I am impressed with how the recipes still stand today as cookable. The clam chowder, with fresh shucked clams and salt pork, is a recipe I’d like to try. Roast guinea hen with a slice of bacon inside and more laid across the top also sounds interesting. Classics of American cooking like Boston Baked Beans. Alligator pears? Avocados! Recipes for leftover chicken and turkey. Sauerbraten and potato dumplings and Alfredo’s noodles. Cinnamon apples.
My favorite sections of The Fannie Farmer Cookbook are dessert recipes. I learn that “cottage pudding” is a classic American cake that can be frosted and/or filled. Fruit desserts include grunts and dowdies and dutch apple cake, cobblers and upside down cake. All of the recipes are made from scratch. I do like this book!
I am going to make Apple Dumplings. At first I thought that the “dumpling” would be boiled but no, these are kind of like a baked apple wrapped in shortcake-biscuit dough and doused with sauce.
It’s up to me to decide the type of dough and the type of sauce. I choose a shortcake dough (p. 384) and the hard sauce (p. 402). Oh – I caught a mistake! The shortcake dough is on p. 484.
As these were baking, my daughter said these would be best with ice cream. So I didn’t make the following hard sauce, which is simply a frosting made from butter and powdered sugar.

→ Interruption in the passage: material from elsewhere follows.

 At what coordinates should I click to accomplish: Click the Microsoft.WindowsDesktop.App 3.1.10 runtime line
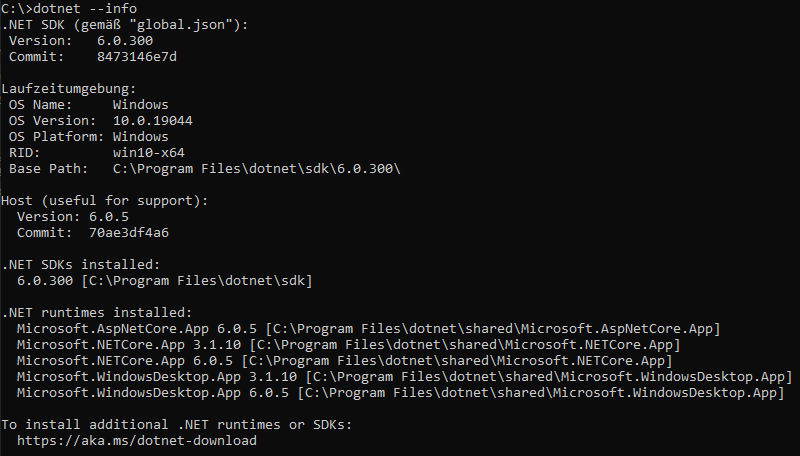click(404, 377)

I found that the shortcake recipe made just the right amount of dough for 5 small granny smith apples. You can adjust the amount of dough for the number of apples (e.g., servings) you desire, or you can use leftover dough to cook as biscuits.
Apple Dumplings
makes 5; best if you serve one per person!
Apples
- 5 small tart apples
- 1/2 cup sugar (I used white sugar; brown would be good too)
- 1 t cinnamon
- freshly grated nutmeg to taste
- butter
Pare and core 5 small tart apples. Mix the sugar and spices.
Shortcake
- 2 cups flour
- 2 teaspoons baking powder
- 1/2 teaspoon salt
- 1 tablespoon sugar
- a few gratings of nutmeg
- 1/4 cup butter (unsalted)
- milk: about 3/4 cup
Stir together the flour, baking powder, salt, sugar, and nutmeg. Cut in the butter with a pastry cutter or your fingers, or use a few pulses in a food processor.
Stir in the milk, little by little, until the dough holds together but is still soft. Turn out on a floured board (fold over a few times if necessary) and roll to 1/4-inch thickness.
Divide the dough into 5 equal pieces and roll each to a size that will wrap up and around one of the apples. My rolled dough wasn’t really a square, it was more free form.
Place an apple on a piece of dough and fill the apple with some of the sugar-spice mix. Dot the inside with a little butter. Fold the dough up from four opposing sides and pinch together over the top of the apple. Continue until you finish all the apples and dough.
Place the apples in a baking pan so they are not touching. I sprinkled some of the remaining sugar-spice mix on top of the dough and highly recommend this step.
Bake at 375˚ for about 45 minutes, until the dough is golden brown. Serve warm with ice cream.
Great great great! These are delicious. So fun and different. We had never had anything like it before!
It will be interesting to compare The Fannie Farmer Cookbook with my 1906 edition of Farmer’s The Boston Cooking-School Cookbook. How much of the friendly style is Fannie’s or the revision author? What were the original recipes? A post to look forward to.